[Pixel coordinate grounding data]

= = =

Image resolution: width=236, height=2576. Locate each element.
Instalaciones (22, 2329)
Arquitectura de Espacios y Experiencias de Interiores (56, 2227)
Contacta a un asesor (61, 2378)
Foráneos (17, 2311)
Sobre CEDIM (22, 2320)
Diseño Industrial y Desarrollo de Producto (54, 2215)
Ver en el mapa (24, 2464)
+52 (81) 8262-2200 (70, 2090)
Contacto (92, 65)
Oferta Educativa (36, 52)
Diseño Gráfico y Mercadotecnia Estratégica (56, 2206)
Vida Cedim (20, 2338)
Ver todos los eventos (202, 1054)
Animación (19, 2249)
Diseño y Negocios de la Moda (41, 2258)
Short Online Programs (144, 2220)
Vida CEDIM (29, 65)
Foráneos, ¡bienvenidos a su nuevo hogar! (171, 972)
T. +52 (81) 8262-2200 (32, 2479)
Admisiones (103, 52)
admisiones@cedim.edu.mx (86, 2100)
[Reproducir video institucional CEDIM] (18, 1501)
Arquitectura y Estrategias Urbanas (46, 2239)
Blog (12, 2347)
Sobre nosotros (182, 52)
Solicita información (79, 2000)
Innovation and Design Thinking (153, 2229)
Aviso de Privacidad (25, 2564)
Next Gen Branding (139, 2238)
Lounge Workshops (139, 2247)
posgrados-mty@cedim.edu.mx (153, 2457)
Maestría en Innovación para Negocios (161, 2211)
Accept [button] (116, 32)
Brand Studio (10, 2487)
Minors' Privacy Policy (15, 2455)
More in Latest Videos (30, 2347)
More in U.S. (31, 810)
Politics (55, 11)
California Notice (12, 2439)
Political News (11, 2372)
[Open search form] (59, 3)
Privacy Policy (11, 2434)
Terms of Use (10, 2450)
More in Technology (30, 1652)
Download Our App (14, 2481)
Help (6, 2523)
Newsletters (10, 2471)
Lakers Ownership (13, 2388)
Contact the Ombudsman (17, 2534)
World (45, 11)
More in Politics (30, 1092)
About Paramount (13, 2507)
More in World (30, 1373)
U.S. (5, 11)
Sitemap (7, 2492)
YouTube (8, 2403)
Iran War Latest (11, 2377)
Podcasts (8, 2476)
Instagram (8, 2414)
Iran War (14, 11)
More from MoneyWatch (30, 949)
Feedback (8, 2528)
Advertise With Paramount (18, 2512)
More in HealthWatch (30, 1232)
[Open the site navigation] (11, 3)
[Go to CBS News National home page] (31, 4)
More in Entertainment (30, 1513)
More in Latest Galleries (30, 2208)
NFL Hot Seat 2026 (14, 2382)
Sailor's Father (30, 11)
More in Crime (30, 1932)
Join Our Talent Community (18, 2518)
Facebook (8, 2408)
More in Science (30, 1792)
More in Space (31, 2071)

= = =

Return every record above exactly as written.

Response →
Image resolution: width=236, height=2576. Locate each element.
Instalaciones (22, 2329)
Arquitectura de Espacios y Experiencias de Interiores (56, 2227)
Contacta a un asesor (61, 2378)
Foráneos (17, 2311)
Sobre CEDIM (22, 2320)
Diseño Industrial y Desarrollo de Producto (54, 2215)
Ver en el mapa (24, 2464)
+52 (81) 8262-2200 (70, 2090)
Contacto (92, 65)
Oferta Educativa (36, 52)
Diseño Gráfico y Mercadotecnia Estratégica (56, 2206)
Vida Cedim (20, 2338)
Ver todos los eventos (202, 1054)
Animación (19, 2249)
Diseño y Negocios de la Moda (41, 2258)
Short Online Programs (144, 2220)
Vida CEDIM (29, 65)
Foráneos, ¡bienvenidos a su nuevo hogar! (171, 972)
T. +52 (81) 8262-2200 (32, 2479)
Admisiones (103, 52)
admisiones@cedim.edu.mx (86, 2100)
[Reproducir video institucional CEDIM] (18, 1501)
Arquitectura y Estrategias Urbanas (46, 2239)
Blog (12, 2347)
Sobre nosotros (182, 52)
Solicita información (79, 2000)
Innovation and Design Thinking (153, 2229)
Aviso de Privacidad (25, 2564)
Next Gen Branding (139, 2238)
Lounge Workshops (139, 2247)
posgrados-mty@cedim.edu.mx (153, 2457)
Maestría en Innovación para Negocios (161, 2211)
Accept [button] (116, 32)
Brand Studio (10, 2487)
Minors' Privacy Policy (15, 2455)
More in Latest Videos (30, 2347)
More in U.S. (31, 810)
Politics (55, 11)
California Notice (12, 2439)
Political News (11, 2372)
[Open search form] (59, 3)
Privacy Policy (11, 2434)
Terms of Use (10, 2450)
More in Technology (30, 1652)
Download Our App (14, 2481)
Help (6, 2523)
Newsletters (10, 2471)
Lakers Ownership (13, 2388)
Contact the Ombudsman (17, 2534)
World (45, 11)
More in Politics (30, 1092)
About Paramount (13, 2507)
More in World (30, 1373)
U.S. (5, 11)
Sitemap (7, 2492)
YouTube (8, 2403)
Iran War Latest (11, 2377)
Podcasts (8, 2476)
Instagram (8, 2414)
Iran War (14, 11)
More from MoneyWatch (30, 949)
Feedback (8, 2528)
Advertise With Paramount (18, 2512)
More in HealthWatch (30, 1232)
[Open the site navigation] (11, 3)
[Go to CBS News National home page] (31, 4)
More in Entertainment (30, 1513)
More in Latest Galleries (30, 2208)
NFL Hot Seat 2026 (14, 2382)
Sailor's Father (30, 11)
More in Crime (30, 1932)
Join Our Talent Community (18, 2518)
Facebook (8, 2408)
More in Science (30, 1792)
More in Space (31, 2071)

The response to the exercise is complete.